Dr. Hilarius is Oedipa's therapist. Over the course of the novel, he develops psychosis. After he locks himself in his office and shoots at people with his rifle, he reveals to Oedipa that he was once a doctor at the Nazi concentration camp in Buchenwald. There, he conducted experiments to drive people into catatonic states, reasoning that a "catatonic Jew was as good as a dead one" (105). Dr. Hilarius's hidden past is an illustration of the traumatic complexities that define existence but that remain occluded from public life. Until this moment, Oedipa viewed her therapist with mild bemusement. She considered him an eccentric but depended on him to maintain her mental health. In reality, he is a war criminal whose experiments were part of the Holocaust. He has escaped punishment and built a new and successful life, treating housewives in America with the same techniques that he used to obliterate the minds of Jewish people in extermination camps.
This hidden violence could not be contained forever, however. Ironically, Dr. Hilarius's professional life involves treating traumatized patients so that they can navigate modern existence. In reality, he cannot bury his own traumatic guilt any longer, and he invents a conspiracy of "terrorists, fanatics" who are coming to enact the punishment that he subconsciously feels that he deserves (102). He is a flat character mostly but does show some dynamism throughout the novel.
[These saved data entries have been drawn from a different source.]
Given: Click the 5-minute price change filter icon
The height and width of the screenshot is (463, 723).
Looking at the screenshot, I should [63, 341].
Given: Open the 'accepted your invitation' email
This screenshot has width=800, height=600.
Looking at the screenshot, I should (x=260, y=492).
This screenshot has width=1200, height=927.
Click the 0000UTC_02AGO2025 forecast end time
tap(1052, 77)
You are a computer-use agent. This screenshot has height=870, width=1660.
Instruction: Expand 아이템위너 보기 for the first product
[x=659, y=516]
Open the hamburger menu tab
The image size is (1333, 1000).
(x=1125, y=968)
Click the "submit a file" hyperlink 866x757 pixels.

The interaction between Dr. Hilarius and Oedipa is also an ironic inversion of the therapist dynamic. Oedipa goes to Dr. Hilarius for help. After spending so long on her investigation, she is struggling to define the parameters of her reality. Rather than helping her, however, Dr. Hilarius introduces her to another social inversion. The dynamic between them changes, so that Oedipa is required to mediate her therapist's trauma rather than the other way around. This is reinforced further when Oedipa suspects that the doctor has taken LSD. At the beginning of the novel, Dr. Hilarius invited Oedipa to participate in an experiment in which housewives were given such drugs. This is one of his many "delightful lapses from orthodoxy" (8). Now, as he loses his mind in a hallucinatory guilt trip, he becomes another participant in Oedipa's drawn-out experiment. Their social dynamics are reversed, demonstrating how much Oedipa's reality has been turned upside down. She can no longer trust anyone or anything, including her therapist and the idea of therapy itself.